━━━━━ Dataset records

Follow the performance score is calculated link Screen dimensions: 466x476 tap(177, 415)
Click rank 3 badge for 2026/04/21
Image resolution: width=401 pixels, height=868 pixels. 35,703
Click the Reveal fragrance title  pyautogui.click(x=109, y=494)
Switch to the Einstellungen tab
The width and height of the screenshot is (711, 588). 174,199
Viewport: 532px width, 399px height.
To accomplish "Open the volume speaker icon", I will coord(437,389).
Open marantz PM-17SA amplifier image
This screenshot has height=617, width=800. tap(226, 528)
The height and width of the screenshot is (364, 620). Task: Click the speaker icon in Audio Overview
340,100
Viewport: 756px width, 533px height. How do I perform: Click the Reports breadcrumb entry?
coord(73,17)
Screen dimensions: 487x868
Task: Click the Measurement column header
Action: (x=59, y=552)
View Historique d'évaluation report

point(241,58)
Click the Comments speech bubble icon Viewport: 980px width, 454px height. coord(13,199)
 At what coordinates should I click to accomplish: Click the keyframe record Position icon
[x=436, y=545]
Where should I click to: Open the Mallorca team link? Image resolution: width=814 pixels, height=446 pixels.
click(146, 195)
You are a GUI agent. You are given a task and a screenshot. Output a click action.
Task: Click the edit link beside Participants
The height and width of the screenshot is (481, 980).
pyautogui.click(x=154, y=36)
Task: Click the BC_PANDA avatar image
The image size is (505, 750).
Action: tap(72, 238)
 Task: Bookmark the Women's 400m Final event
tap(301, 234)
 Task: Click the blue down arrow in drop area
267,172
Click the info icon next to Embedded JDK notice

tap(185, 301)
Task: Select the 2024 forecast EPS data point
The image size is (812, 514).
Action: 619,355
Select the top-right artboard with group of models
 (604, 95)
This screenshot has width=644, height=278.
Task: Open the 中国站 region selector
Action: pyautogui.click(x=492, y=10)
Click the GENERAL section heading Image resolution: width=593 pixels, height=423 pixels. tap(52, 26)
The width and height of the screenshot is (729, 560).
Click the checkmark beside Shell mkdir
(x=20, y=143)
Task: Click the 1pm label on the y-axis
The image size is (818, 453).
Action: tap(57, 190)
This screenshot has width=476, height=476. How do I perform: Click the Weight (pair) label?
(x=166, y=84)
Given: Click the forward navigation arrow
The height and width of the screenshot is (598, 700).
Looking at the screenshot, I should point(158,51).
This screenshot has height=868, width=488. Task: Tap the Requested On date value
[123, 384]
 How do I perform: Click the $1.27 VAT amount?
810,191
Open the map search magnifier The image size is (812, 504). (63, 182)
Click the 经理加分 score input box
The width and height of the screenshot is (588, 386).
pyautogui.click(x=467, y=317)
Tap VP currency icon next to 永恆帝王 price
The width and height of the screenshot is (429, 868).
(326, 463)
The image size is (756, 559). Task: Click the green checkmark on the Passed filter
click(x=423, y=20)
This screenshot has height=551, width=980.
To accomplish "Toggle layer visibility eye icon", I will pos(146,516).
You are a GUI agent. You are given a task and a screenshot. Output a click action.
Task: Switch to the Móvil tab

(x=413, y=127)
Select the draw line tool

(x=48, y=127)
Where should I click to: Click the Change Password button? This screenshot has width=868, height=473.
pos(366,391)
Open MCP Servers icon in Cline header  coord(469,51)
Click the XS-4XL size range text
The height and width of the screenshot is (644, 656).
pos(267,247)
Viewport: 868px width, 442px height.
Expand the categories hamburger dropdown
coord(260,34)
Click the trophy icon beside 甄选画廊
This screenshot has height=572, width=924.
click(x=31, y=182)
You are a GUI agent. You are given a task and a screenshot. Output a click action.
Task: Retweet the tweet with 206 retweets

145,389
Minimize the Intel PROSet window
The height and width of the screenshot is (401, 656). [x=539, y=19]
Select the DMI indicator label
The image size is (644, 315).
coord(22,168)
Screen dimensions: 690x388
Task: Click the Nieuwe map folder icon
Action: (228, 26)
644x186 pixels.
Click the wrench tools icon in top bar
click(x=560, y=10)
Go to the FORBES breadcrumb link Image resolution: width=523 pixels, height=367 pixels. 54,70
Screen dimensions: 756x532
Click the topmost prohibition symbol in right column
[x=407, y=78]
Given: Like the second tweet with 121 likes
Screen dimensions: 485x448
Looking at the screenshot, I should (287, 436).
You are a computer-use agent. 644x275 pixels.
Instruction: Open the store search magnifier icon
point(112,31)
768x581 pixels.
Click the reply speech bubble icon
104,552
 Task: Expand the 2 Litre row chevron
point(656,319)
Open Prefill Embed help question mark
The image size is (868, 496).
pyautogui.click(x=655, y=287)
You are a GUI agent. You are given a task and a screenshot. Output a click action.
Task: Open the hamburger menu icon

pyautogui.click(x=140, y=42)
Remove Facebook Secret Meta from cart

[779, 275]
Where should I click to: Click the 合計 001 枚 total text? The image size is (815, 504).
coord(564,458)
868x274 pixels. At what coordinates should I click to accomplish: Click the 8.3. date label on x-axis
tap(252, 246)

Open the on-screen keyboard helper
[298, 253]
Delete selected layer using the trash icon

━━━━━━━━━━

Each line from the one containing "Task: Expand the 2 Litre row chevron" through the end of the listing above should be copied exactly, with no other line included.

Written solution:
 Task: Expand the 2 Litre row chevron
point(656,319)
Open Prefill Embed help question mark
The image size is (868, 496).
pyautogui.click(x=655, y=287)
You are a GUI agent. You are given a task and a screenshot. Output a click action.
Task: Open the hamburger menu icon

pyautogui.click(x=140, y=42)
Remove Facebook Secret Meta from cart

[779, 275]
Where should I click to: Click the 合計 001 枚 total text? The image size is (815, 504).
coord(564,458)
868x274 pixels. At what coordinates should I click to accomplish: Click the 8.3. date label on x-axis
tap(252, 246)

Open the on-screen keyboard helper
[298, 253]
Delete selected layer using the trash icon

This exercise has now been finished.